Peter Greaves shows how teachers can let go without losing it. This week: Where did you get that from?
I remember when I was on a trip to Paris as a child with my parents. Like all first-time visitors to that beautiful city, I wanted the perfect souvenir. I decided that nothing said "Paris" like a small plastic Eiffel tower on a plastic fake marble plinth. I bought it, treasured it and spent much of the journey looking at it and it was then that I noticed. There, on a perfect replica of one of Gustav's girders, were stamped the words "Made in Taiwan".
Since then, I've always been on the lookout for labels and places of manufacture. The computer I'm typing on was made in Japan, the remote control I'm using to adjust the volume of the music I'm listening to was made in Korea, and the chocolate that's keeping me going was made in Italy.
Our classrooms are no exception - they have drawn on the manufacturing power of people all over the world. My rulers may have been made in England, as was my Blu-Tack, but were it not for the German pens we would not be able to write, just as we couldn't see without the Polish light bulbs.
This seemed to be a way of getting pupils to consider how much of the world surrounds them every day. I took something very simple - one of the plastic cups we use as paint and glue pots. I asked pupils to think about where it came from and got the inevitable "Tesco" answer. It was clear that many of them were not aware that a product's origins could often be found printed on it somewhere. I showed them the packaging and we saw that this plastic cup had come from Slovenia.
We used an atlas and our big world map to find the country and I talked about how somewhere in Slovenia was a factory where this very plastic cup had been made. It had then been transported from Slovenia and we discussed possible routes. How many countries had our plastic cup travelled through? The children were truly taken with this and I sent them to see if they could find any other "Made in..." locations on their stuff.
Since then, we have begun to label our world map like some kind of travel record, with all the objects whose place of manufacture we have tracked down. We have Indonesian lunch boxes, Thai sandwich bags and Malaysian CDs.

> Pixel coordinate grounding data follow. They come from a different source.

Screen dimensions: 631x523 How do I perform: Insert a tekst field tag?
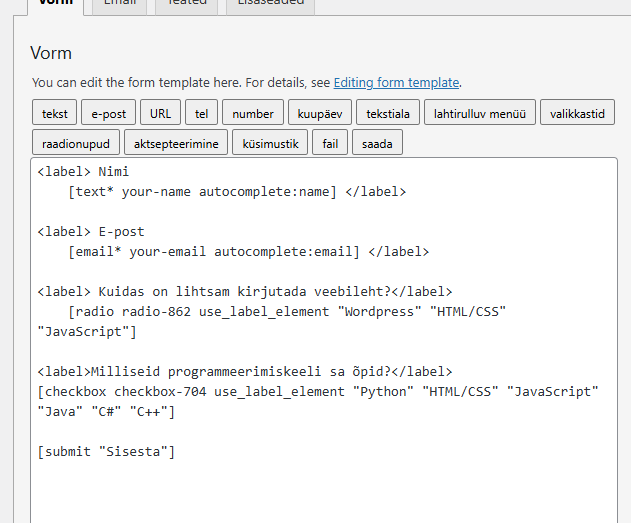click(54, 113)
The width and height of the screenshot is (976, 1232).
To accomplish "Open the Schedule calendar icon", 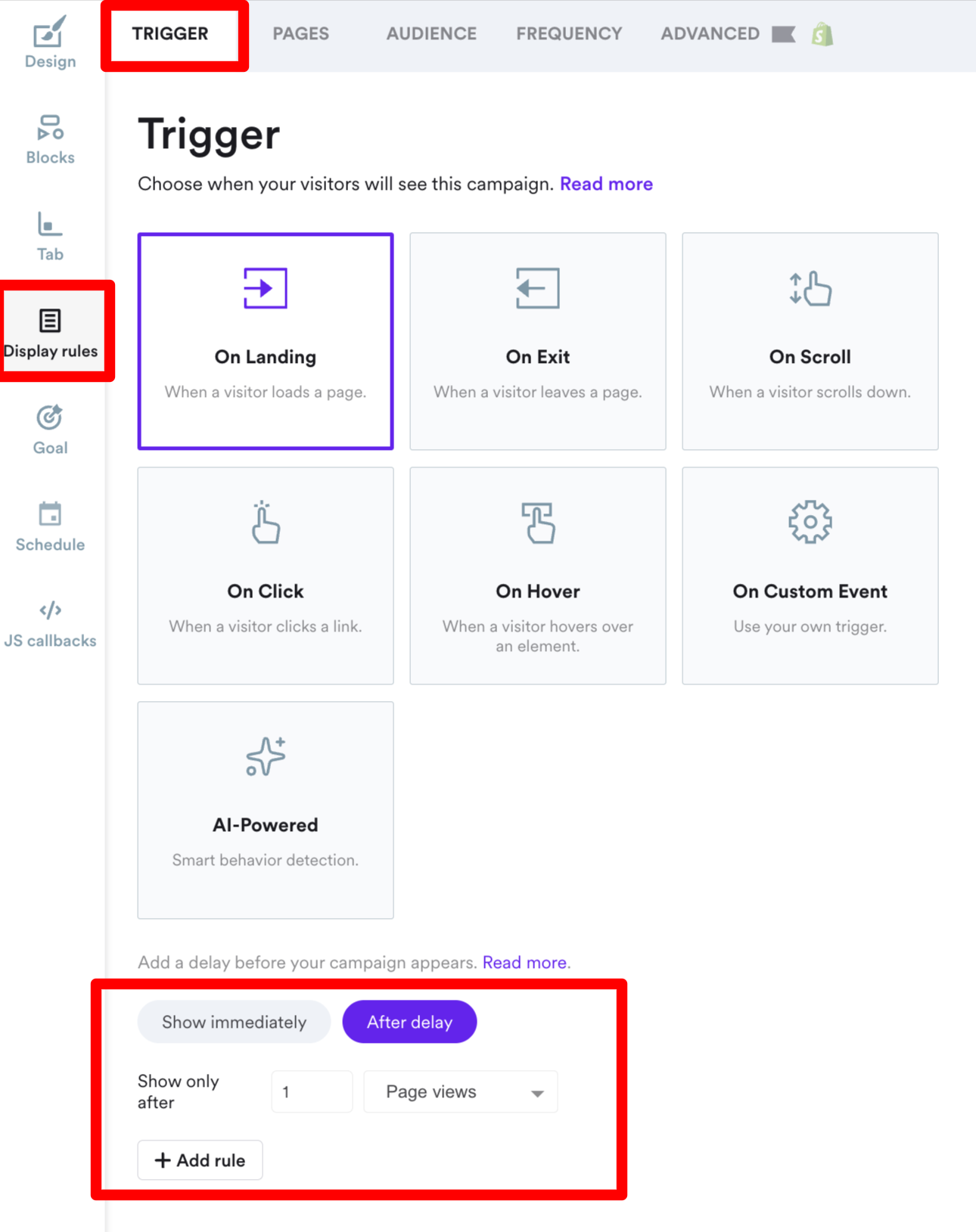I will pyautogui.click(x=50, y=514).
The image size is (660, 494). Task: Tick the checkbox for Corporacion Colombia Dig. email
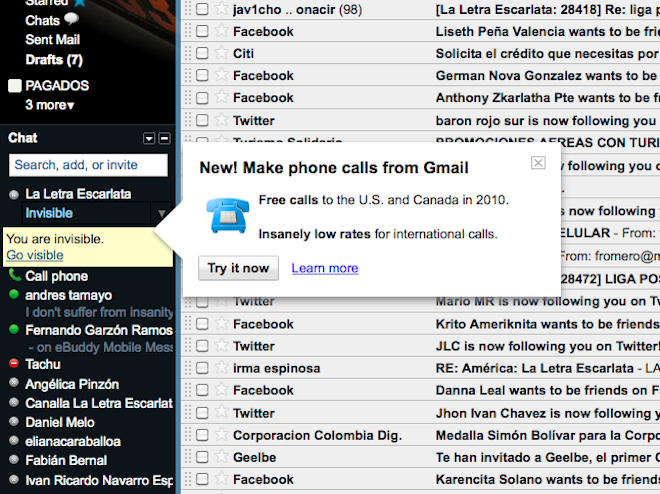click(x=202, y=435)
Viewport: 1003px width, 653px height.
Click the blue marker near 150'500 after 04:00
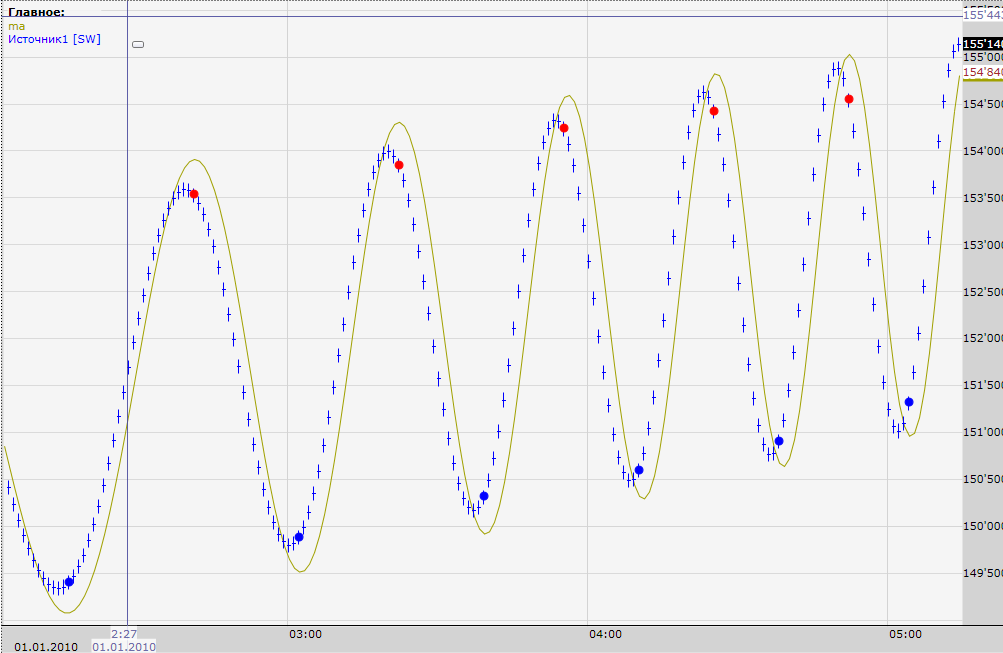pyautogui.click(x=639, y=470)
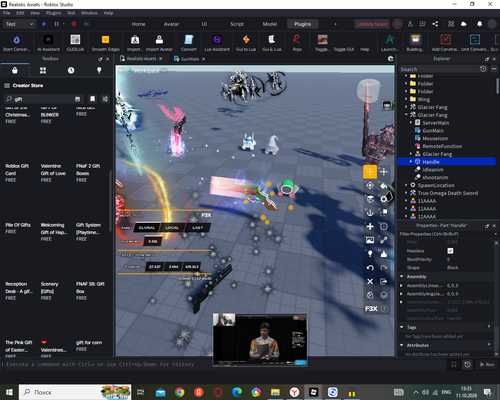The height and width of the screenshot is (400, 500).
Task: Collapse the Assembly properties section
Action: pyautogui.click(x=402, y=277)
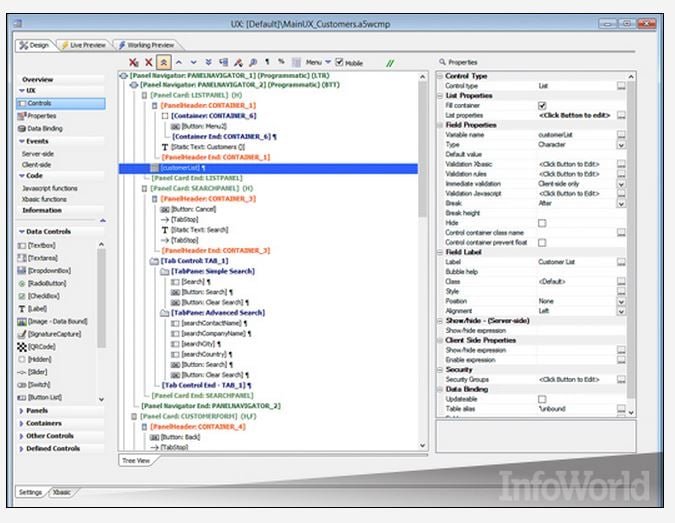Image resolution: width=675 pixels, height=523 pixels.
Task: Pick the Image - Data Bound control
Action: [55, 320]
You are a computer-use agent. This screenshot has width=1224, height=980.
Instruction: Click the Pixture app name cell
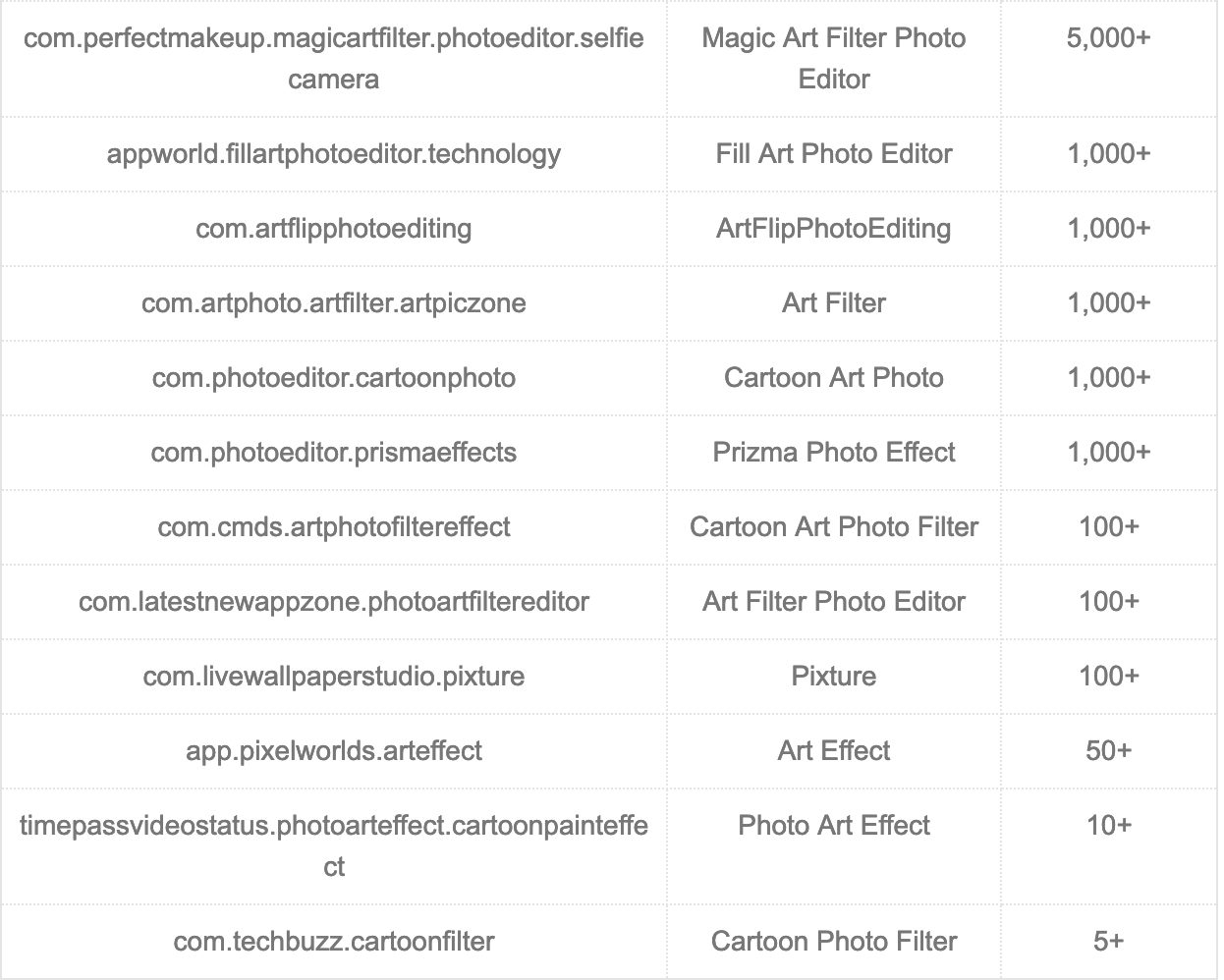[833, 677]
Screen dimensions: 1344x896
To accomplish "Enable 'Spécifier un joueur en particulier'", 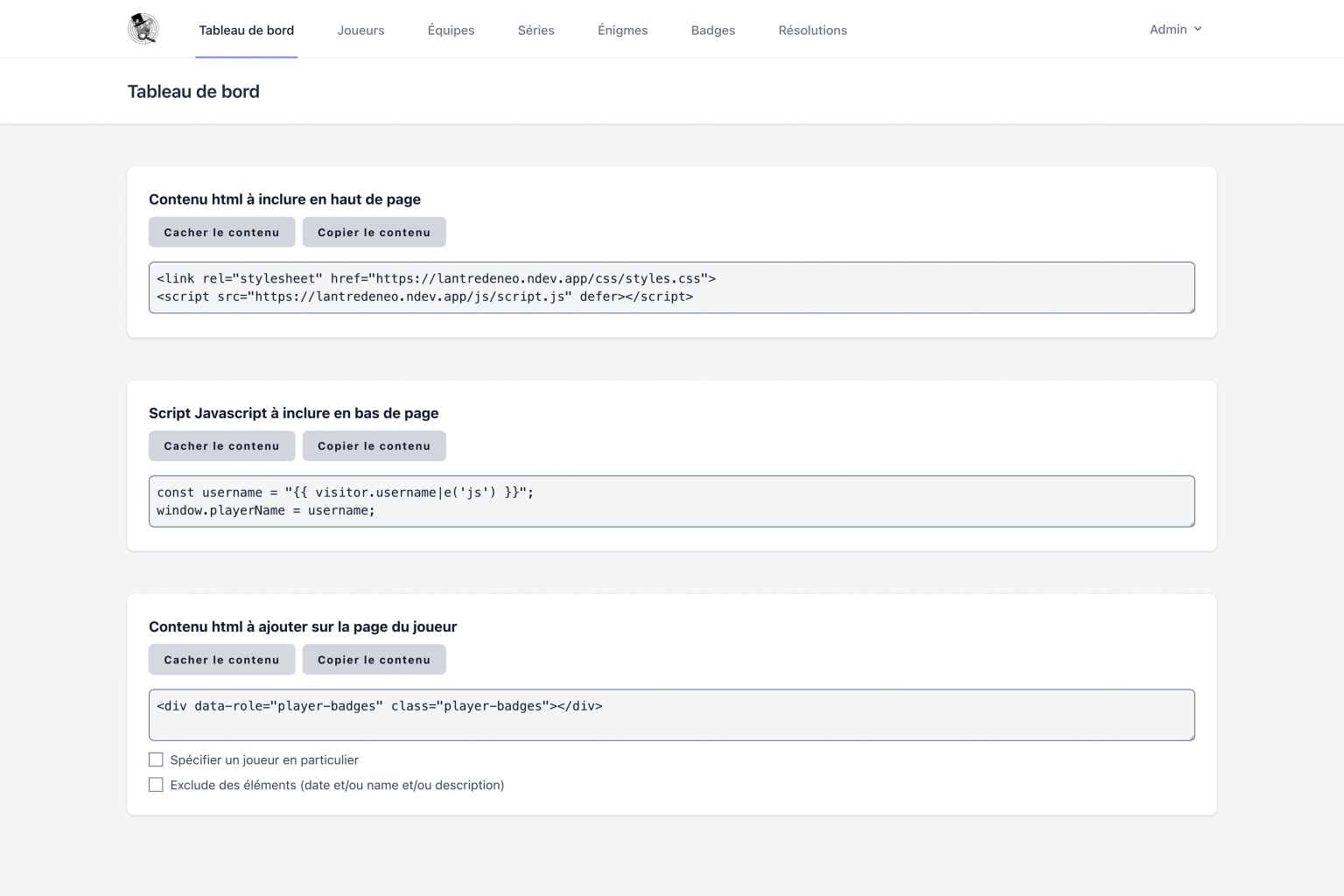I will coord(157,760).
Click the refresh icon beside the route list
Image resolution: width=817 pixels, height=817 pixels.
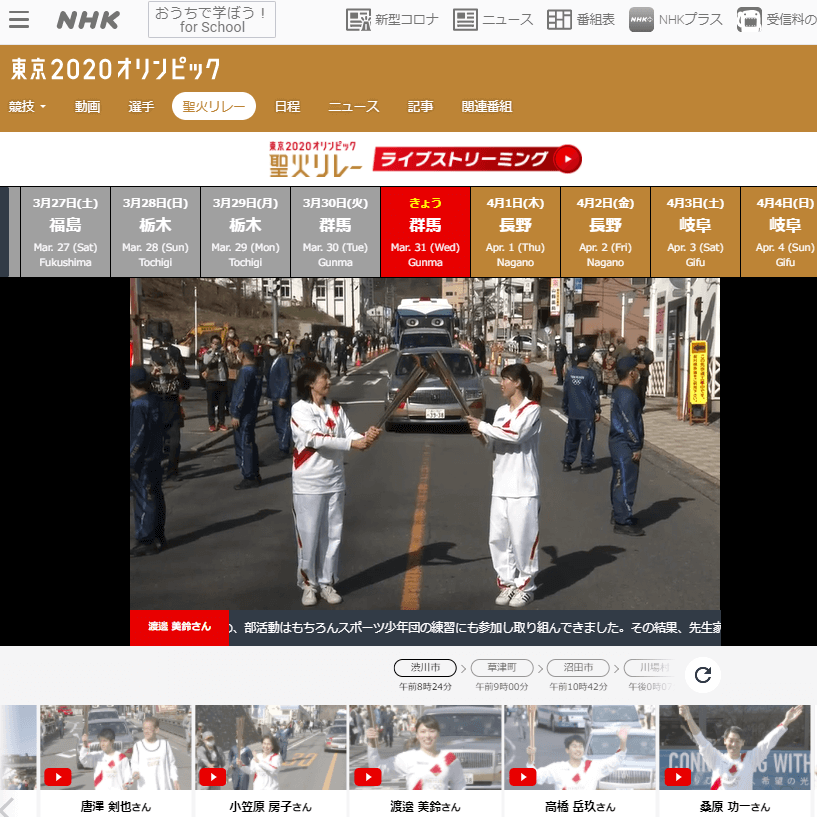pos(702,675)
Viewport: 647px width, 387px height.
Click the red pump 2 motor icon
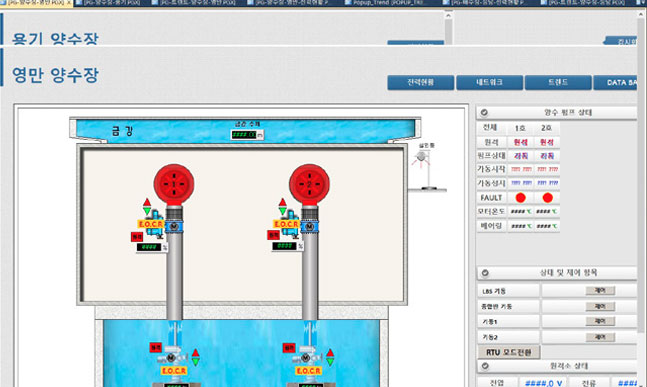(x=309, y=184)
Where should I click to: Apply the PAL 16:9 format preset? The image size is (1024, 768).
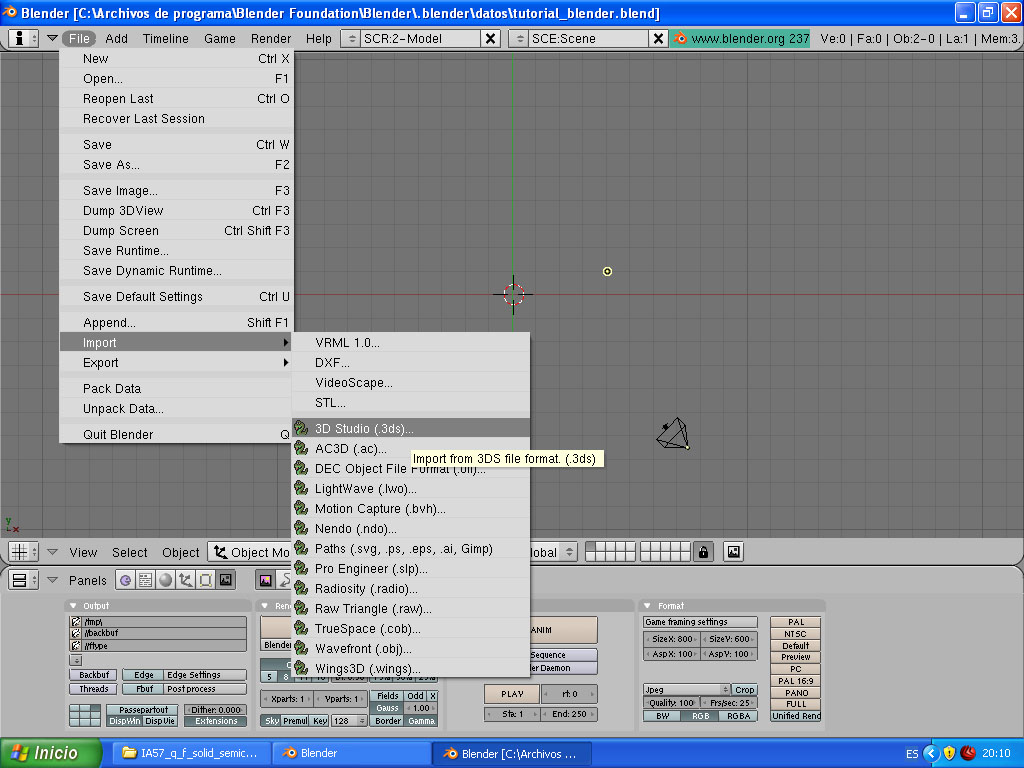(x=796, y=681)
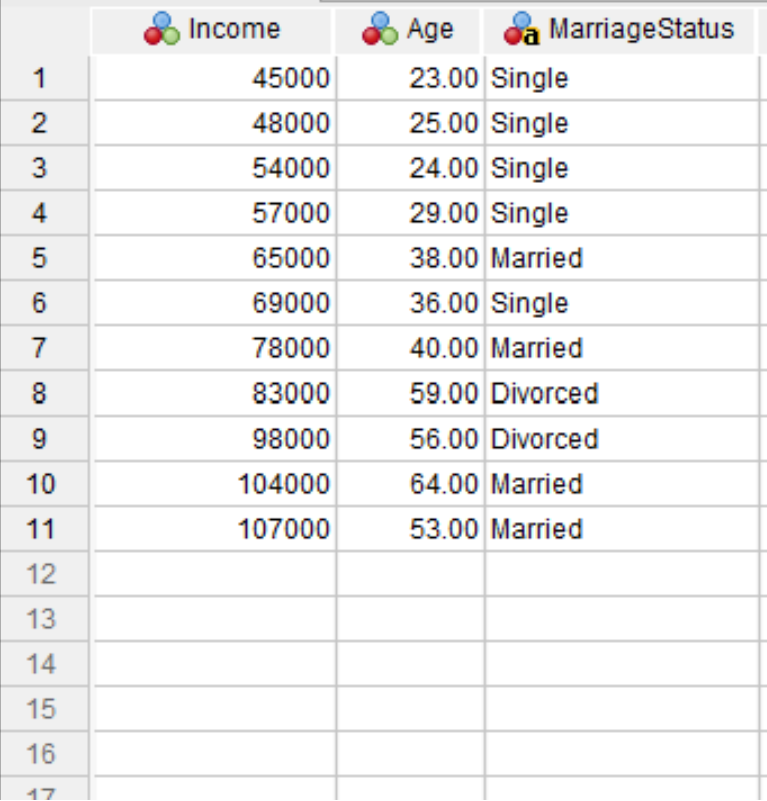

Pupils have found that stuff can be labelled "EEC" rather than a specific country, leading to speculation and, with it, a better understanding of the nations that comprise the EU. Pupils have learned that packaging is far more informative than individual items and they are really keen to find a product from a country as yet unrepresented on our map. My deepest joy came when a kid brought in some chopsticks made in - you guessed it - France.